━━ Given passage ━━

Look for revenue to pick up over the second half of the year for (Kneat Stock Quote, Chart TSXV:KSI), according to Mackie Research analyst Nikhil Thadani, who in a Thursday management update to clients reiterated his “Buy” rating and $2.50 target.

Halifax-based SaaS company Kneat reported its fourth quarter and year ended December 31 2018 financials on Wednesday, coming in with $465,000 in Q4 revenue compared to $77,000 a year earlier and a net loss of $624,000, a decrease from negative $406,000 a year earlier. CEO Eddie Ryan saying Kneat will take 2019 to scale up its customer base.

“During the fourth quarter, Kneat ensured seamless implementations at its new client sites, secured additional customers and advanced the functionality of our platform,” said Ryan, in a press release. “I am pleased with the progress we made during 2018 and plan to build on this momentum in 2019 as we work toward milestones and scaling within our current customer base, build and invest in our team and deliver on a strong pipeline of targets.”

Thadani says that while the Kneat’s top line was mostly in line with his estimates, the company is showing a nice quarter-over-quarter revenue trajectory, which supports his thesis of a second half of 2019 deployment driven revenue inflection.

━━━

## Written problem 1
Print the passage of the Kneat earnings article starting with "Look for revenue" and going on through "its customer base.".
## Written problem 2
Proceed with the Kneat earnings article, picking up right after its final sentence.
The items after this come from a separate source.

━━ Excerpted data ━━

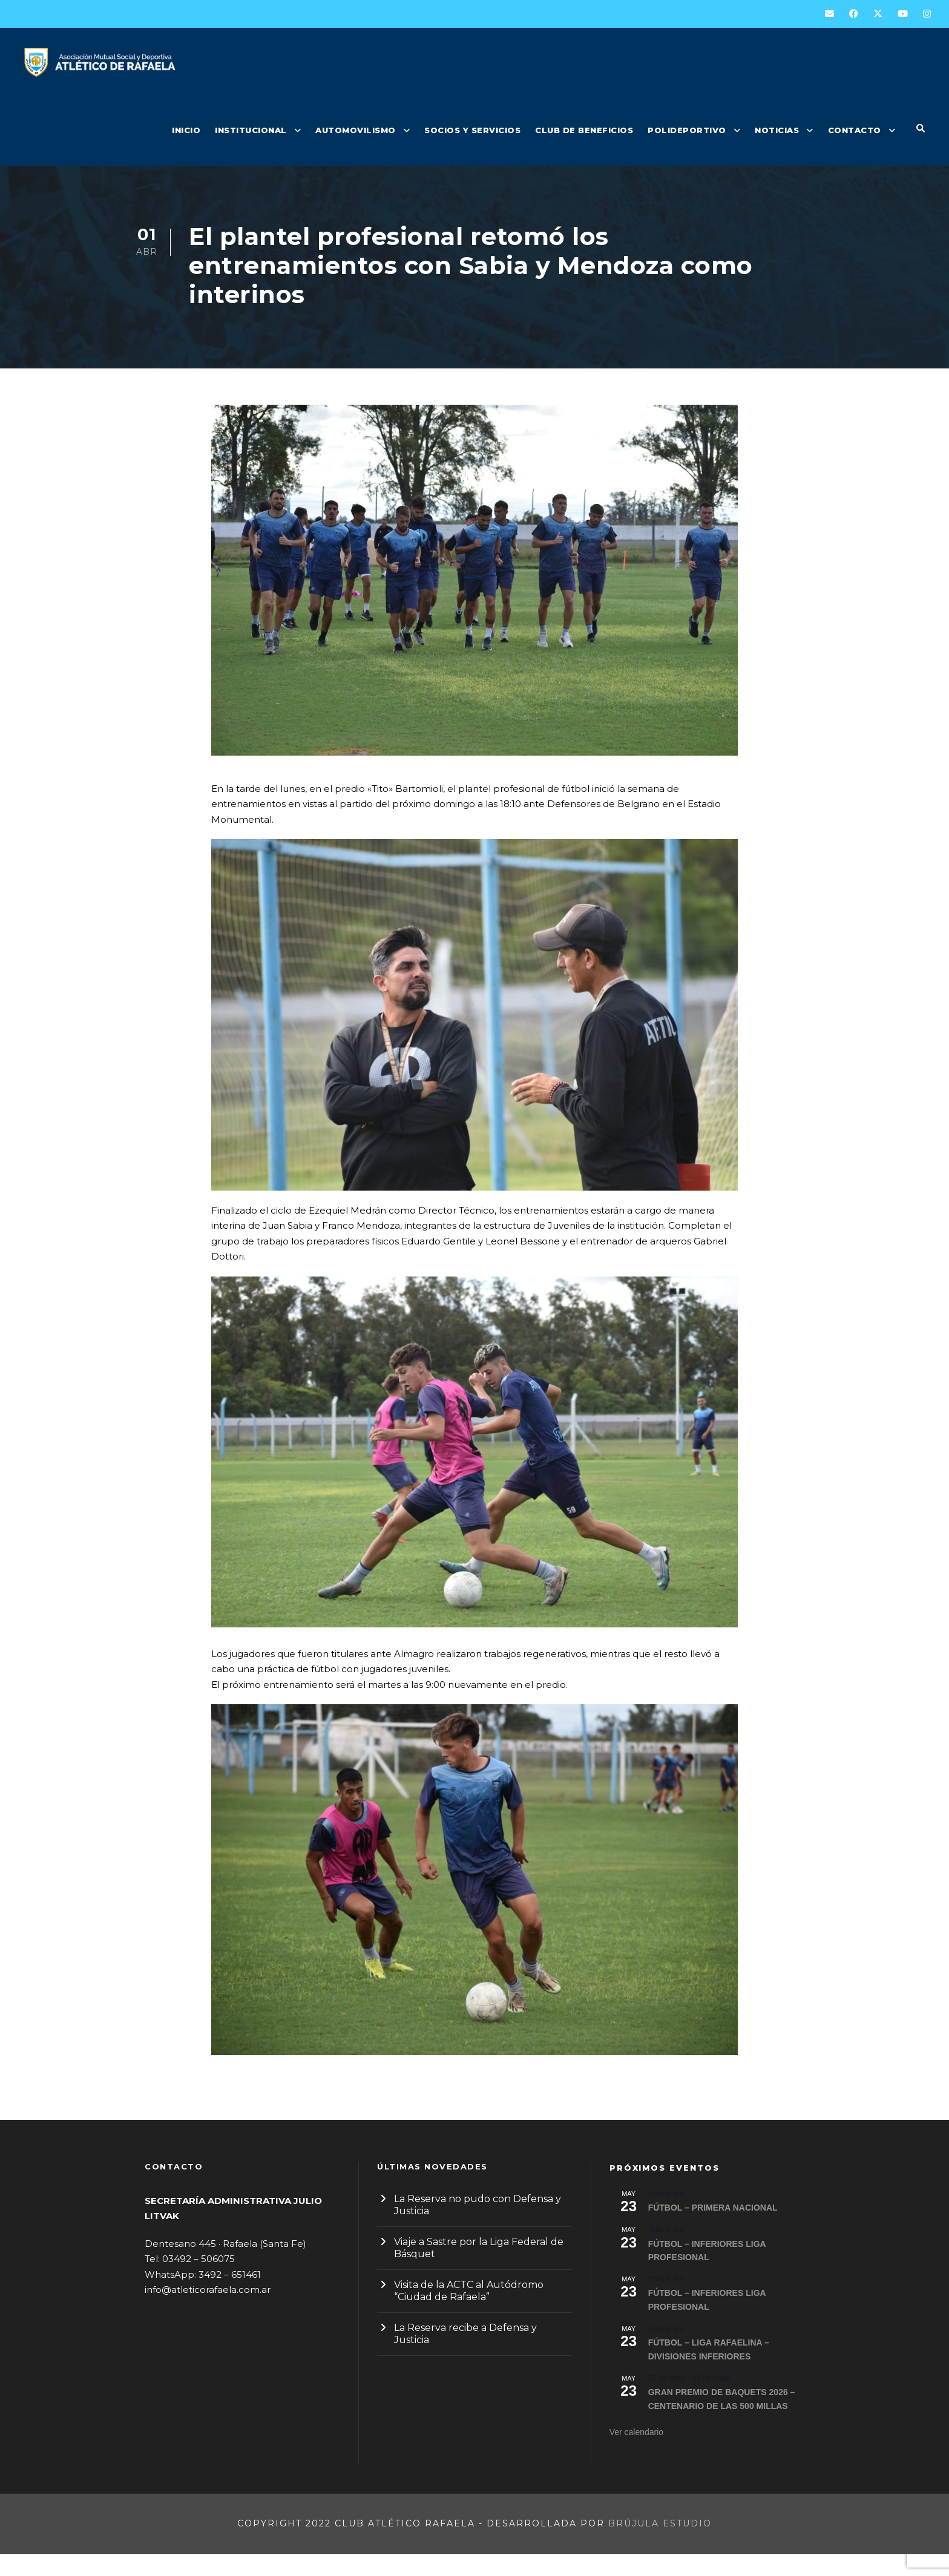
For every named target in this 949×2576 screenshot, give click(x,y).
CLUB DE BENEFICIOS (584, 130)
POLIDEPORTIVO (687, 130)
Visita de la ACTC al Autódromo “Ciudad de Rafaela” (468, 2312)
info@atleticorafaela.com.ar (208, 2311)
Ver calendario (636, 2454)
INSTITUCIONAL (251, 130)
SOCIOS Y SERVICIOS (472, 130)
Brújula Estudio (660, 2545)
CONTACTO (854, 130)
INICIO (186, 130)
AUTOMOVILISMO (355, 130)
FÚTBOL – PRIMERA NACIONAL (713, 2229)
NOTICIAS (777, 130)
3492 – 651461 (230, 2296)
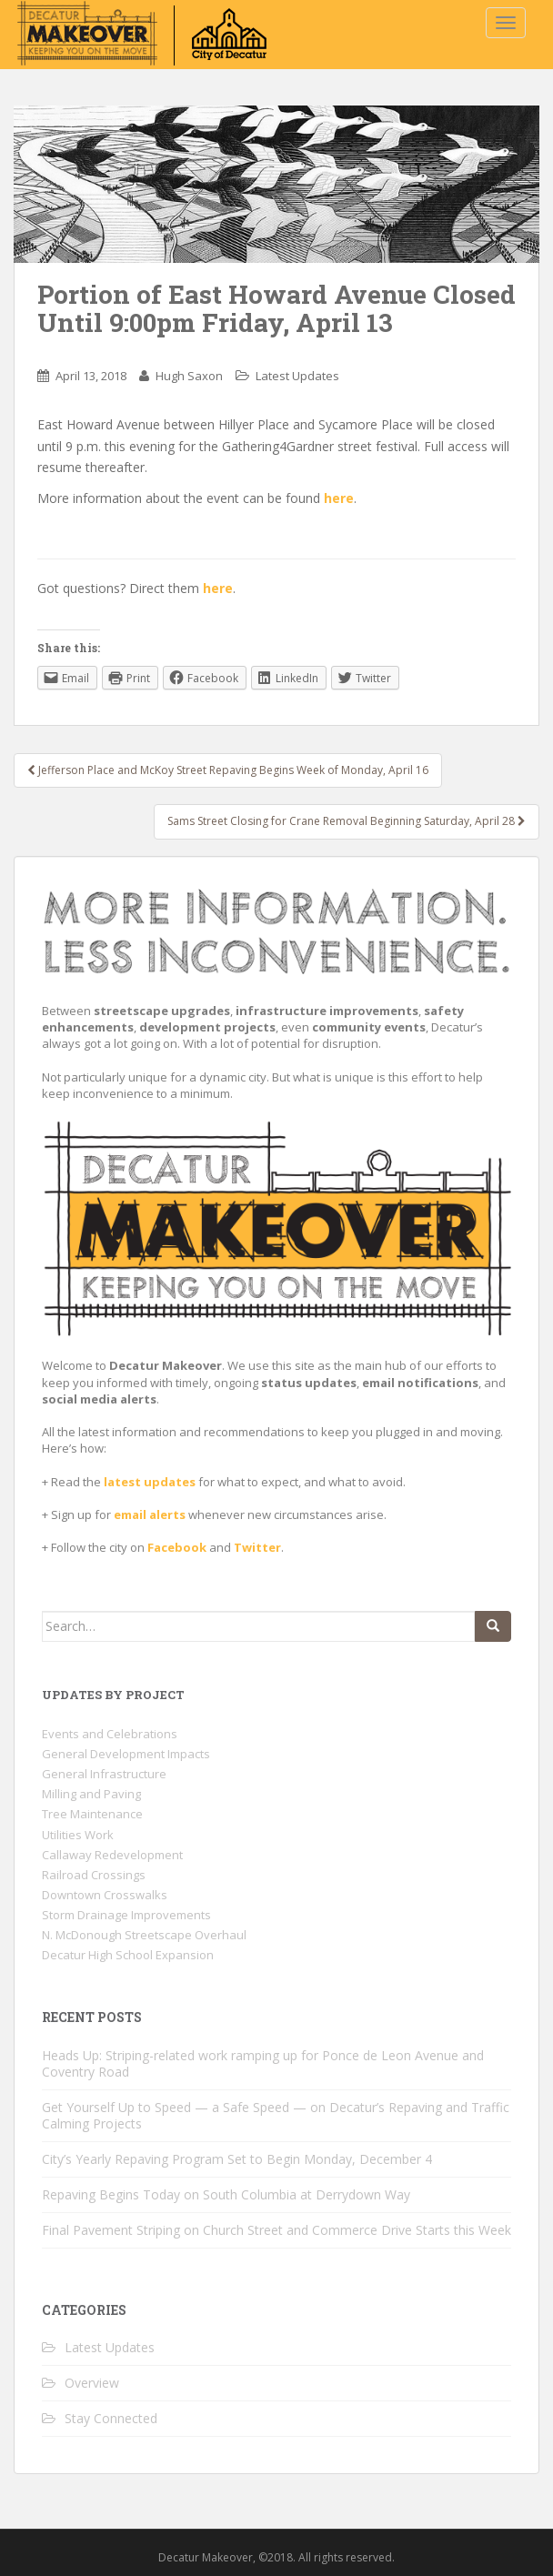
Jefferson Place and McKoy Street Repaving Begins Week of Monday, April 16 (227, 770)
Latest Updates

━━━

## Exercise result 1
Look for revenue to pick up over the second half of the year for (Kneat Stock Quote, Chart TSXV:KSI), according to Mackie Research analyst Nikhil Thadani, who in a Thursday management update to clients reiterated his “Buy” rating and $2.50 target.

Halifax-based SaaS company Kneat reported its fourth quarter and year ended December 31 2018 financials on Wednesday, coming in with $465,000 in Q4 revenue compared to $77,000 a year earlier and a net loss of $624,000, a decrease from negative $406,000 a year earlier. CEO Eddie Ryan saying Kneat will take 2019 to scale up its customer base.

## Exercise result 2
“The pace of existing contract deployments (revenue build precursor) and new contract wins are likely the key determinants of KSI’s stock price trajectory as the company scales deployments. This is especially true as Kneat’s progress in signing new 2018 contracts is not yet reflected in financial results (seven new customers and scaling by two existing customers leading to year end site presence of 200, up ~13x y/y),” says Thadani.

“We are seeing positive glimpses, which bode well for 2019. For example, in March, the company announced a global biotech (with 20,000 employees) chose Kneat to transition to paperless validation for an initial US plant. A February partnership with global technology outsourcer, HCL could aid in scaling deployments. In February, a global healthcare customer (since 2018) went live at European site and is now expanding to a second site (in the USA),” he writes.

Thadani says he has made no significant changes to his forecast, which calls for 2019 revenue and EBITDA of $3.0 million and negative $3.2 million, respectively, and 2020 revenue and EBITDA of $9.2 million and $1.9 million, respectively.

The analyst’s $2.50 target represented a projected 12-month return of 111.9 per cent at the time of publication.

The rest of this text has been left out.